*本文*.
図3Dに示すように、イオン伝導体粒子2の埋込部2aが十分に確保できているため、イオン伝導体粒子2が繊維基材3にしっかりと固定でき、その結果イオン伝導体粒子2の脱落を抑制できる。しかしながら、イオン伝導体粒子2の露出部2bが小さいため、イオン透過機能としては
図3Aおよび
図3Bの場合と比較して劣る。
【0023】
図3Eは、
図3Eは、本発明の実施形態に係るイオン透過膜において、繊維基材の平均繊維径がイオン伝導体粒子の平均粒子径の0.2倍以下である場合の、繊維基材の繊維1本を拡大した模式図であり、
図3Fは、
図3Eに示す繊維のIIIF-IIIF線断面図である。
図3Fに示すように、イオン伝導体粒子2の埋込部2aが、ほとんど確保できていないため、
図3A~
図3Dの場合と比較してイオン伝導体粒子2が脱落しやすくなる。

*抜粋データ*.

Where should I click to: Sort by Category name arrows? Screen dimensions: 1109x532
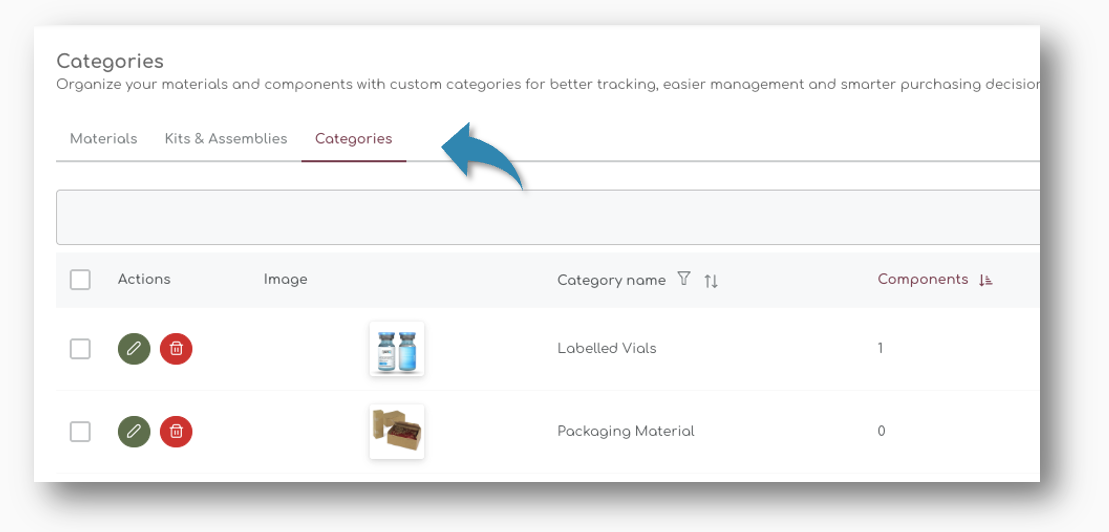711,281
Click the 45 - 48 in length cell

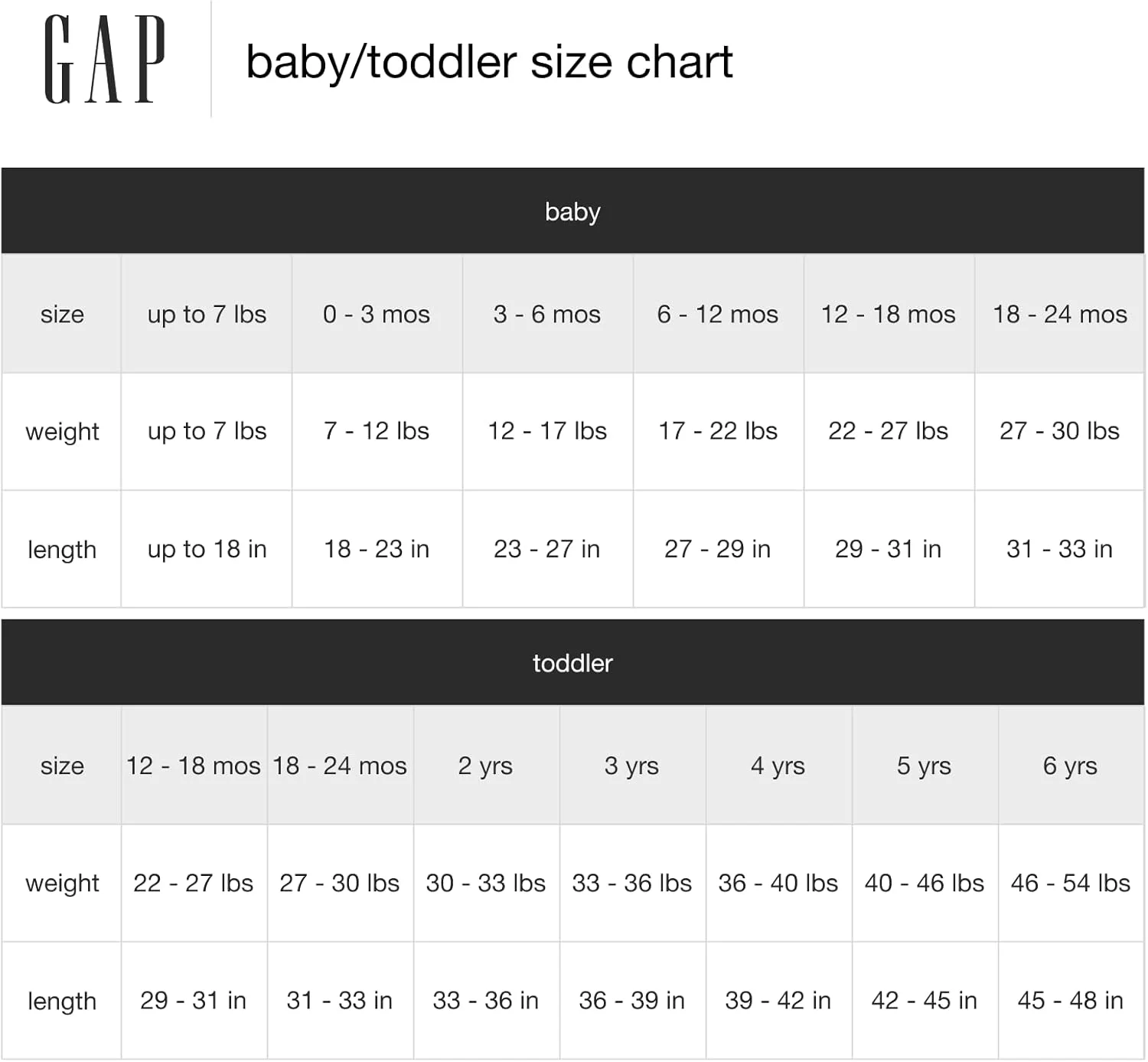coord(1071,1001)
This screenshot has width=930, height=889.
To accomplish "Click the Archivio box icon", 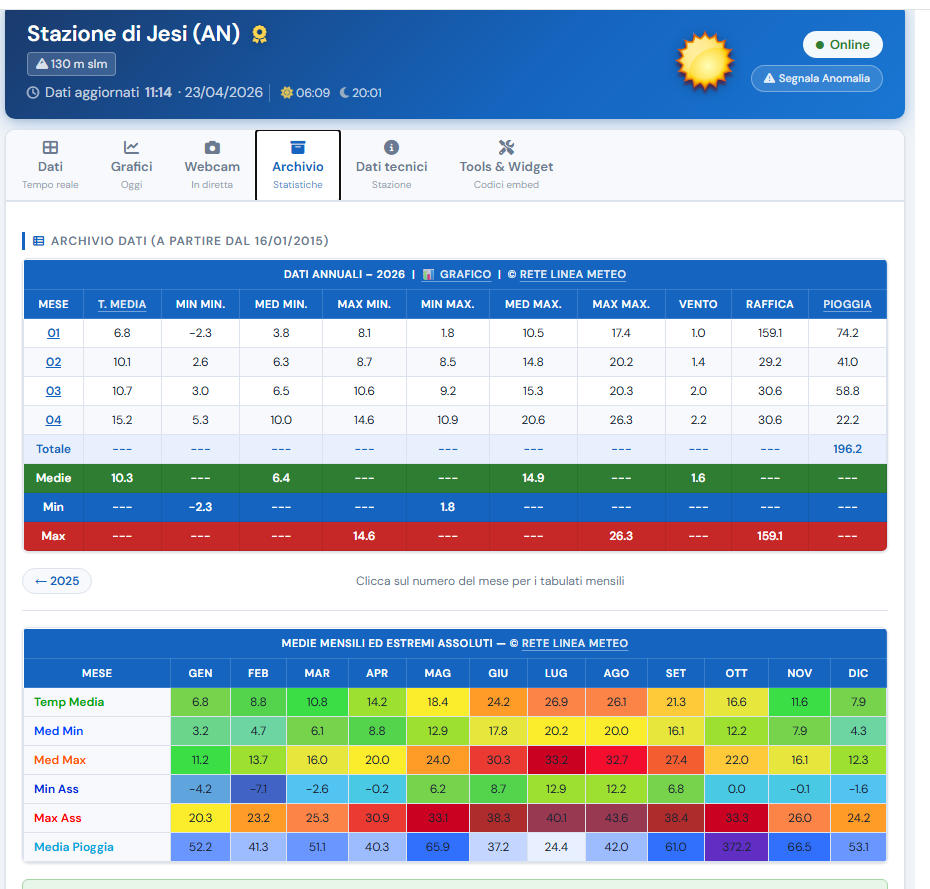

*課題*.
**a)** イオン透過膜の本文によると、図3Dの場合、イオン透過機能が図3Aおよび図3Bの場合より劣るのはなぜですか。1～3文で説明してください。
**b)** イオン透過膜の本文を、最後の文の後から書き進めてください。
項目はこの課題とは関係ありません。

*解答*.
**a)** 図3Dの場合は、イオン伝導体粒子2の露出部2bが小さいからです。そのため、図3Aおよび図3Bの場合と比べてイオン透過機能が劣ります。

**b)**
【0024】
以上より、本発明の実施形態に係る繊維基材3の平均繊維径をAナノメートル(nm)、イオン伝導体粒子2の平均粒子径をBナノメートル(nm)としたとき、B×0.2<A<Bを満たすことが望ましい。より好ましくは、B×0.2<A<B×0.75、さらに好ましくは、B×0.2<A<B×0.5を満たすことである。
【0025】
本発明の実施形態に係るイオン透過膜は、本発明の目的が達成される範囲内で、イオン伝導体粒子2および繊維基材3以外の他の部材を含んでいてもよい。
【0026】
本発明の実施形態に係るイオン透過膜の膜厚は、薄い程、イオン透過機能が向上するが、一方で耐久性は低下するため、使用条件によって最適な範囲に設計され得る。
【0027】
本発明の実施形態に係るイオン透過膜の空隙率は、10%以上30%以下が好ましい。10%以上とすることで、イオン透過膜の上面1aおよび下面1bに凹凸を効果的に形成でき、イオン透過膜で処理する対象との接触面積(当該対象が海水等の液体であれば接液面積)を向上させることができ、イオン透過機能を向上させることができる。また30%以下とすることで、クロスオーバー現象を効果的に抑制することができる。また、イオン伝導パス2cを形成しやすくなる。なお、空隙率は、イオン透過膜がイオン伝導体粒子および繊維基材からなる場合、以下の式(1)により算出できる。
空隙率(%) = 1-W/(V×(Di×ri+Df×rf))×100 ・・・(1)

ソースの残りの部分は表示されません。